“I’m never going into the book business,” a young Liam McGahern insisted to his father Patrick on one of many book-scouting sessions disguised as family vacations. What a liar that Liam proved to be. Not only is he now running the Ottawa rare book store that his father started in 1969, his doing so has established one of the first book store “dynasties” in Canada; at least according to David Mason, a noted Toronto rare book seller. The small store is a destination for business travellers and Ottawa residents alike. The visitors are those who have purchased from a Patrick McGahern catalogue, and are eager to experience the tall stacks of printed treasures in person.
In 1969, Patrick McGahern bought a small paperback store called the Book Boutique in Ottawa’s Glebe neighborhood for $1000. Spending decades in the increasingly fashionable Glebe, Patrick McGahern Books was a general used bookstore that specialized in Canada and the Arctic. Three years ago the McGaherns relocated again, this time to the third floor of a handsome low-rise building in the Byward Market to focus exclusively on rare books.
Liam McGahern explains that most rare book sales come not from foot traffic, but from the detailed specialty catalogues that are sent by mail and email to a network of contacts built over forty years in the business. The third-floor location has led to self-selection amongst the walk-in customers. The flights of steps ensures that only true book-lovers will find their way into the shop. On the Thursday afternoon when we spoke, one such book-lover made his way up the stairs carrying a folio sized treatise on the exploration of Guyana in the early nineteenth century, complete with twelve colored plates. The McGaherns purchased it and the beautiful book likely won’t last long on one of the shop’s elegant wooden bookshelves before arriving in the library of a lucky collector.
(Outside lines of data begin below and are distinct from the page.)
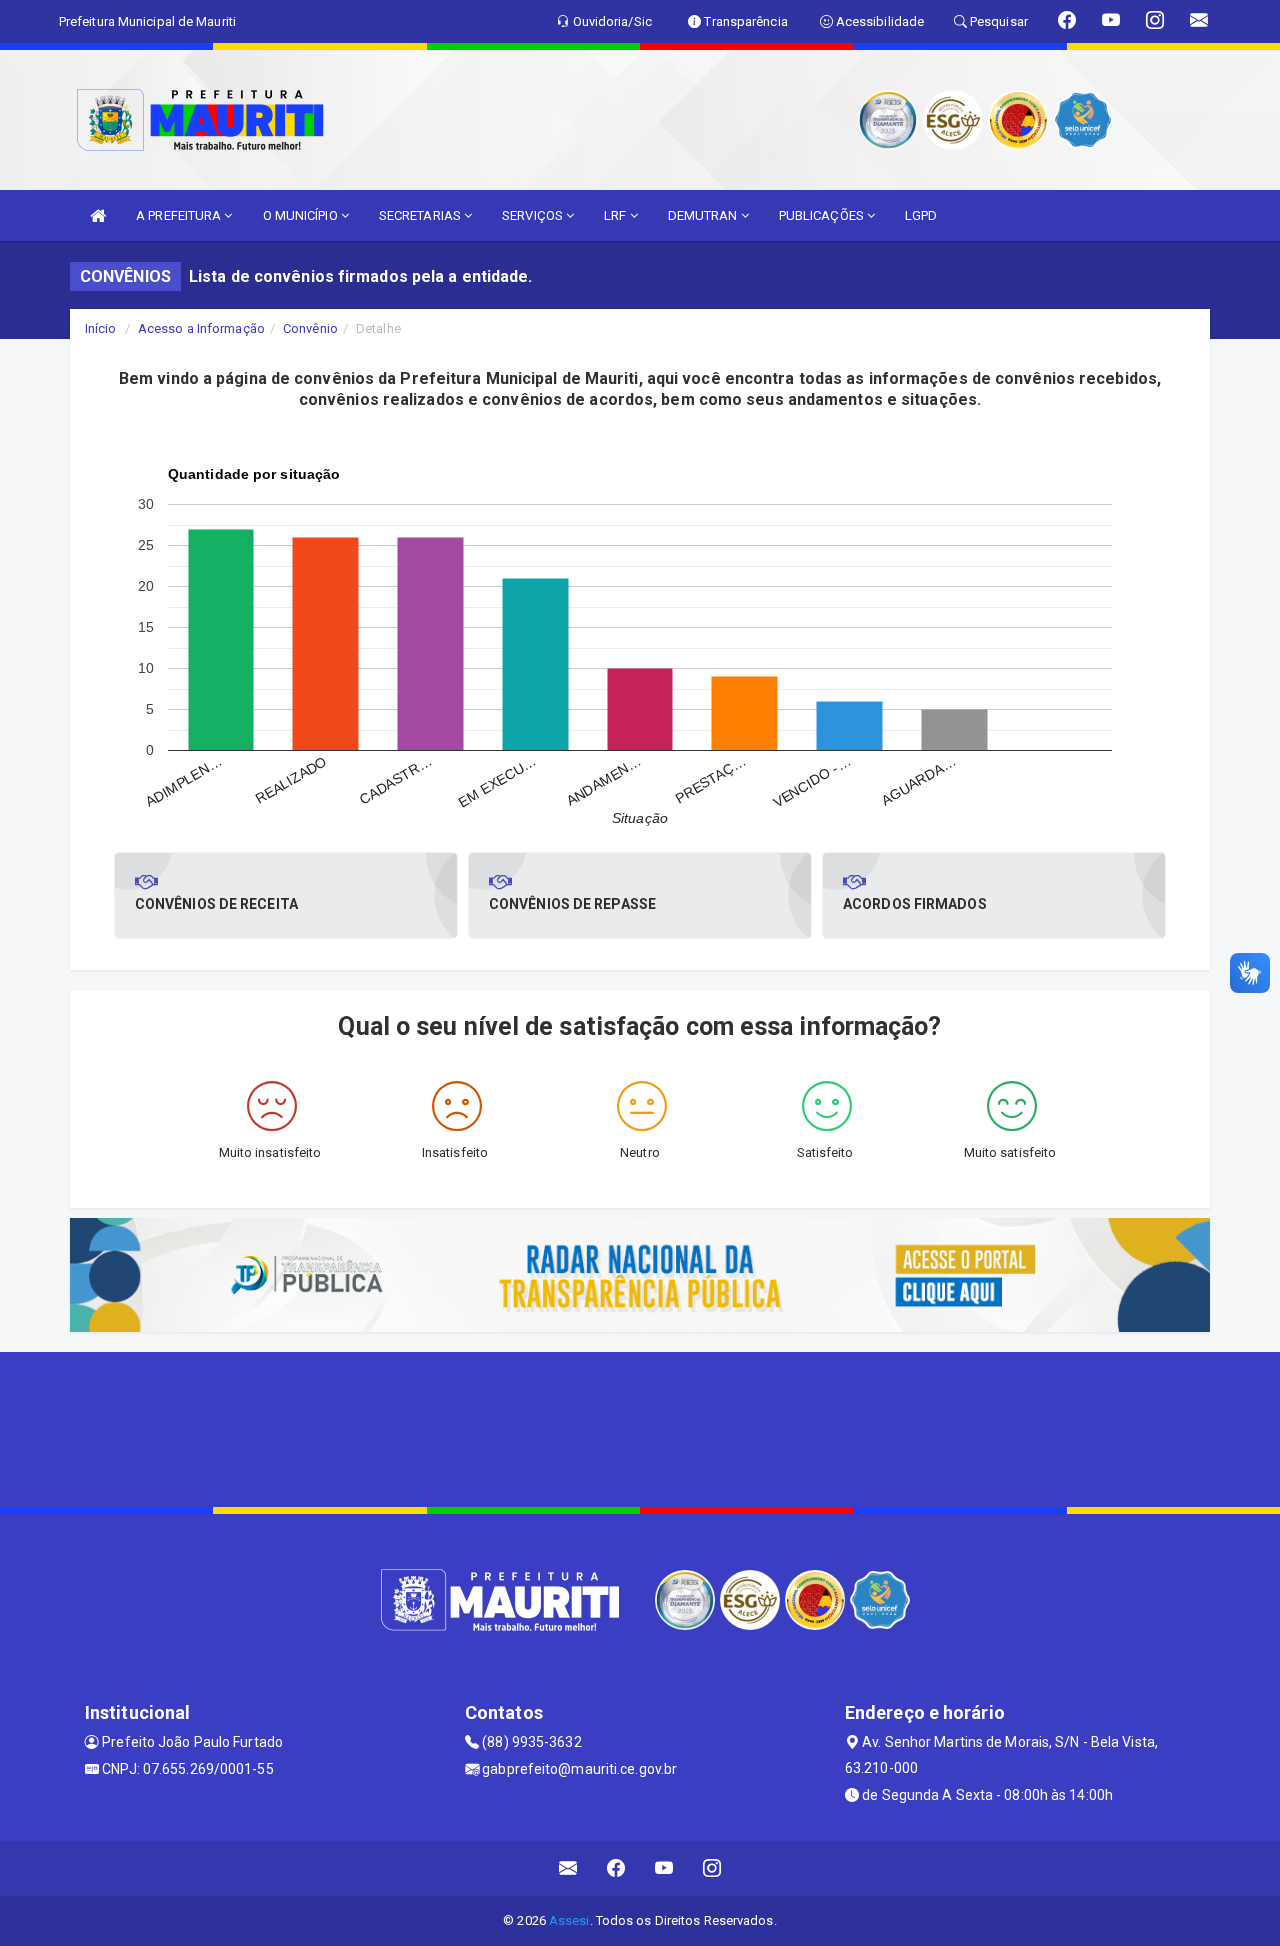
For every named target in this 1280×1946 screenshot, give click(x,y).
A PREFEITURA (180, 215)
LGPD (921, 215)
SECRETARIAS (421, 215)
The rise of the net, while damaging to generalist shops, has allowed specialists like the McGaherns to thrive. Catalogue sales of Arctic and travel books are booming. While the trend is encouraging, Liam McGahern is worried about sustaining the shop into the future. The elder McGahern, who still works full time, is dismissive of the claim that people will stop buying books. He’s been hearing for his whole career that the end is nigh but reminds his son that there will always be people with newly paid off mortgages and empty nests, seeking an outlet for their time, energy, and disposable income. For many, collecting books will be that outlet.
When asked why he chose to go into the family business despite his early protestations, McGahern explains that he valued the opportunity to run a business, be his own boss and make his own decisions. “And besides,” he says, “in this business, we get to own the books of kings. Even if it’s only for a little while.”